Le mec le montre bien lol ptete qua la HD 2600 pro est sous estimé :love: je ferais moi meme le test quand j'aurai mon iMac


----------



## lovell (24 Août 2007)

link93300 a dit:


> Le mec le montre bien lol ptete qua la HD 2600 pro est sous estimé :love: je ferais moi meme le test quand j'aurai mon iMac



Le mec montre BioShock qui tourne. En aucun cas il montre ses réglages 

Enfin je serai heureux que tu nous fournisses ton propre Test, là on en aura le coeur Net.


----------



## link93300 (24 Août 2007)

Vu les graphisme a l'ecran et les reflet de partout a mon avis il y est assé pousser.

(monologue) - Alala courage encore un PC portable à vendre et à moi ce belle imac :love:


----------



## nicoplanet (25 Août 2007)

Ayé !

Reçu mon 24' BTO (500Go de disque dur) hier. Je lui ai installé 1 Go supplémentaire de RAM G.Skill et tout fonctionne à merveille.

Une jolie bête, qui chauffe pas mal au niveau du cadre alu (ça doit mieux dissiper la chaleur j'imagine).

L'écran est sympa : néanmoins, après un coup d'étalonnage à la Spyder ainsi que la diminution de la luminosité de moitié, il est nettement, nettement mieux ! :love: 

Seule déception (mais c'est hors sujet) : Vista, avec VMware .... ça râââââââme !!! 

Et pour finir, le clavier est vraiment très confortable à l'utilisation, après un "court" temps d'adaptation !

Bref, un Macuser heureux :rateau:


----------



## HImac in touch (25 Août 2007)

Je dirais plutôt bonne nouvelle  , Vista rame , cela évitera qu'on nous oblige à utiliser cette merde sur notre MAC   :love:


----------



## David_b (25 Août 2007)

lovell a dit:


> Mon PC sautille en 1600 x 1200...


Surement l'excitation


----------



## link93300 (25 Août 2007)

nicoplanet a dit:


> Seule déception (mais c'est hors sujet) : Vista, avec VMware .... ça râââââââme !!!


 
Et sous bootcamp, sa rame ?


----------



## nicoplanet (25 Août 2007)

link93300 a dit:


> Et sous bootcamp, sa rame ?



Nope, pas du tout... Mais c'est ch...t de rebooter


----------



## link93300 (25 Août 2007)

As tu essayer parallels avec bootcamp?
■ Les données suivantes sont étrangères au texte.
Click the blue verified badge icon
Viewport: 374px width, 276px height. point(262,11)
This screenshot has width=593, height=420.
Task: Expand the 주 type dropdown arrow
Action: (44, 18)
Puis Virtue Desktop pour le switch?

Voici ce que sa donne: http://www.youtube.com/watch?v=uf5EArv4Lck


----------



## Goli (25 Août 2007)

En effet, Vista sur Parallels ou Vmware Fusion, avec ou sans BootCamp, tournera toujours au ralenti. Parce que cet OS est lourd et gourmand. c'est tout. La seule mani&#232;re potable c'est de l'installer en vrai natif; &#224; l'aide de BootCamp ou m&#234;me direct... 
L'avantage de le r&#233;cup&#233;rer de Bootcamp sur Parallels, c'est qu'on ne resort plus le CD & toutes applis d&#233;j&#224; install&#233;es via BootCamp. 
ps. Fusion est un peu chiant mais utilise tr&#232;s peu de ressource par rapport &#224; Parallels !


----------



## Foguenne (25 Août 2007)

Une photo de ma bête. 
En passant, cet iMac 24' m'a coûté 400 euros de moins que mon premier Mac, un iBook G3 600 Mhz, 14', 356 de ram et 20Go de DD.


----------



## HImac in touch (25 Août 2007)

OOOh un gaucher de la souris  

Il fait vraiment très classe dans ta pièce , je veux le mien T__T


----------



## lovell (25 Août 2007)

Foguenne a dit:


> Une photo de ma b&#234;te.
> En passant, cet iMac 24' m'a co&#251;t&#233; 400 euros de moins que mon premier Mac, un iBook G3 600 Mhz, 14', 356 de ram et 20Go de DD.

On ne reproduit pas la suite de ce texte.